§ MATERIAL PROVIDED:
* * * * * * *

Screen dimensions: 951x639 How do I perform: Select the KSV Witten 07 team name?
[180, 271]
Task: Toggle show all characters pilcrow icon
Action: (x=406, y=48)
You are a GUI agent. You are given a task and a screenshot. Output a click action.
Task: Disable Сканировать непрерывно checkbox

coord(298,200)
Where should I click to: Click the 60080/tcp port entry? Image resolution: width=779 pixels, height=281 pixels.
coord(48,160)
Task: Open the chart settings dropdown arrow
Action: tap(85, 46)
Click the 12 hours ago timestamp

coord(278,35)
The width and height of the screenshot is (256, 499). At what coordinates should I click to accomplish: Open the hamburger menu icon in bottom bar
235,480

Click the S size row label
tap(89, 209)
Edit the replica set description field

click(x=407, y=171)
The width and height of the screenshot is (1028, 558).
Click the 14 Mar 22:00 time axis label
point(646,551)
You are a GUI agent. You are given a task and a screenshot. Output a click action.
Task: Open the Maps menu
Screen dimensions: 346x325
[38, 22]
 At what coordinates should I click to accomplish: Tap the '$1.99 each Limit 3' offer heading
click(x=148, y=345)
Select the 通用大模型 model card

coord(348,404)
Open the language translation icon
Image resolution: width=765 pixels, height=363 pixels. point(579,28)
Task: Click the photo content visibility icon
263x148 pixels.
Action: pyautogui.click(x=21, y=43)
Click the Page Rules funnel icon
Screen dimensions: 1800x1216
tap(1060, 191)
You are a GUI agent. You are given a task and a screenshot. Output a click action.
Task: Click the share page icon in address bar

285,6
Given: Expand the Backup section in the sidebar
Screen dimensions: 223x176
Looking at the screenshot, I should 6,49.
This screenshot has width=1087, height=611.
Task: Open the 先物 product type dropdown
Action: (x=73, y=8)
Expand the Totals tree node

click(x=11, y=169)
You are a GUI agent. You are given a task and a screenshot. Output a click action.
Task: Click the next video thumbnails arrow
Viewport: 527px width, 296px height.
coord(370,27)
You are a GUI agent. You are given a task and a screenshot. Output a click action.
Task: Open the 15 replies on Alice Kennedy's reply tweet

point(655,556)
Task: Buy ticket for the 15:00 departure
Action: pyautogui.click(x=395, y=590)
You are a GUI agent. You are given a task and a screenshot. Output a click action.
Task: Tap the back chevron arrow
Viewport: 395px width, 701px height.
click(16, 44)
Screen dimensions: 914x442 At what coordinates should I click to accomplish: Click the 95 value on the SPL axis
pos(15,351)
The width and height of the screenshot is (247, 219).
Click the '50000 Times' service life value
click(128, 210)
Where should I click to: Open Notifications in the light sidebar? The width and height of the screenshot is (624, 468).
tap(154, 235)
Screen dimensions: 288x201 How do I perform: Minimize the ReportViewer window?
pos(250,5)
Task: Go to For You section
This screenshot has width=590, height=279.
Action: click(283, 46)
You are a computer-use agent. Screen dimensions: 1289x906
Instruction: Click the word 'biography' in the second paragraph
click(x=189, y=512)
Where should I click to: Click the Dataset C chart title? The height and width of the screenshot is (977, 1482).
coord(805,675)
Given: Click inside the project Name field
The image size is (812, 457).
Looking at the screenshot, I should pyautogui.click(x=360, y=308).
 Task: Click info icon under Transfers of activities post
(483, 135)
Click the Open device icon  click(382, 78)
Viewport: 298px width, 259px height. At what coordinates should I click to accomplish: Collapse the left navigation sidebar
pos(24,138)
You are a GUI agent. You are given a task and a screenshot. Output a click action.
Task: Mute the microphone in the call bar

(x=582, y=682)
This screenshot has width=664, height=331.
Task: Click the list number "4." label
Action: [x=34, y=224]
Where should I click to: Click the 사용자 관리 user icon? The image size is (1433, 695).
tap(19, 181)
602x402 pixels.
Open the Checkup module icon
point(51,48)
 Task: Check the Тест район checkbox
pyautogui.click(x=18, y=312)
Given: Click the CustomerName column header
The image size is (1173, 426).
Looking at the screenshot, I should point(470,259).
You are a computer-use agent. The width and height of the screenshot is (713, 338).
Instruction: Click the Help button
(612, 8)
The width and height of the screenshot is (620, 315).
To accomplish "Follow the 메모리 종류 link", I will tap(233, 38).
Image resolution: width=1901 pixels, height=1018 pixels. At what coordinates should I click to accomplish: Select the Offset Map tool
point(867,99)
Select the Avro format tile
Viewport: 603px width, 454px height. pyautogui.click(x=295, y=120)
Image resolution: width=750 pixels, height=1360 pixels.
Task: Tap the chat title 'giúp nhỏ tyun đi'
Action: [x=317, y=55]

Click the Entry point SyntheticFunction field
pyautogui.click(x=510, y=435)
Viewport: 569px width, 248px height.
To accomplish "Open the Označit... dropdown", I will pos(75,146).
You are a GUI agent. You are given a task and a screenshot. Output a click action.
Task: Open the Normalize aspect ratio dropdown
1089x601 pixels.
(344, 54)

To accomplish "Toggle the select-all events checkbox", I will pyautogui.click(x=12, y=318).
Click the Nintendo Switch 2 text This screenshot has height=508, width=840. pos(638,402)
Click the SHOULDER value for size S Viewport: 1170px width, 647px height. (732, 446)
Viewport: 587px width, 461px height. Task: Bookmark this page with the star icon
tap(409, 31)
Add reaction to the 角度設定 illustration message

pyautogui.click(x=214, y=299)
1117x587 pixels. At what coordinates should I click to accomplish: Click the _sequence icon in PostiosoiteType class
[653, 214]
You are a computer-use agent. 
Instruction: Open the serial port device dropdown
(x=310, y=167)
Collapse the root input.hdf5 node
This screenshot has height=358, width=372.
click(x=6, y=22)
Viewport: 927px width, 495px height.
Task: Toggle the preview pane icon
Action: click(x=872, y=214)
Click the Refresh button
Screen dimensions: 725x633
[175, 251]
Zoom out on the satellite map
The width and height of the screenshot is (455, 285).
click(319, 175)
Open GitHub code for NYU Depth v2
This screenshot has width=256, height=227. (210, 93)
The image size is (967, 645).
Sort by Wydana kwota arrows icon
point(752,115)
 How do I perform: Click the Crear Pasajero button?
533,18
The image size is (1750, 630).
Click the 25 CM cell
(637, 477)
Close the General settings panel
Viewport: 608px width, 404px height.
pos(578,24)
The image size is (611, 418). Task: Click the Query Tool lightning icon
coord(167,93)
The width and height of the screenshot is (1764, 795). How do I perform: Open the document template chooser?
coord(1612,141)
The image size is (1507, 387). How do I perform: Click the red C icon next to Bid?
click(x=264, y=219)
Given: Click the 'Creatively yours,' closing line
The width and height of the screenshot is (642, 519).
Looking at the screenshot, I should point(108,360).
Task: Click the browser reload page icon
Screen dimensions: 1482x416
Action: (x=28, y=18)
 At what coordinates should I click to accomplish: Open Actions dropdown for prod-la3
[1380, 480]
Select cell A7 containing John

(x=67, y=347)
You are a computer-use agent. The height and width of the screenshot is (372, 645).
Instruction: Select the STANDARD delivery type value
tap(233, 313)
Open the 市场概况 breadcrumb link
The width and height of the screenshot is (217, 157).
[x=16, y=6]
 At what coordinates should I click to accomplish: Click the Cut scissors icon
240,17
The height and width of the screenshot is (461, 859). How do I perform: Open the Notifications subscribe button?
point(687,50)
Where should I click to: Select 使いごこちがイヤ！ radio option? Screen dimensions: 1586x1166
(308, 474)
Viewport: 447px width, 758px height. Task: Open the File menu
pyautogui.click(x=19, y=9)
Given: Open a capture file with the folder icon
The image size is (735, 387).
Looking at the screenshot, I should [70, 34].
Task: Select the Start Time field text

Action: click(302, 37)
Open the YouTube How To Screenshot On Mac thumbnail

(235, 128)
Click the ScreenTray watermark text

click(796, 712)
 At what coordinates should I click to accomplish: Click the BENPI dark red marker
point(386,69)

* * * * * * *

§ TO DO: Set down the material without any change, starting with the line containing "The image size is (1750, 630)." and going on through the line containing "tap(233, 313)", both of these lines included.

§ EXERCISE RESULT:
The image size is (1750, 630).
Click the 25 CM cell
(637, 477)
Close the General settings panel
Viewport: 608px width, 404px height.
pos(578,24)
The image size is (611, 418). Task: Click the Query Tool lightning icon
coord(167,93)
The width and height of the screenshot is (1764, 795). How do I perform: Open the document template chooser?
coord(1612,141)
The image size is (1507, 387). How do I perform: Click the red C icon next to Bid?
click(x=264, y=219)
Given: Click the 'Creatively yours,' closing line
The width and height of the screenshot is (642, 519).
Looking at the screenshot, I should point(108,360).
Task: Click the browser reload page icon
Screen dimensions: 1482x416
Action: (x=28, y=18)
 At what coordinates should I click to accomplish: Open Actions dropdown for prod-la3
[1380, 480]
Select cell A7 containing John

(x=67, y=347)
You are a computer-use agent. The height and width of the screenshot is (372, 645).
Instruction: Select the STANDARD delivery type value
tap(233, 313)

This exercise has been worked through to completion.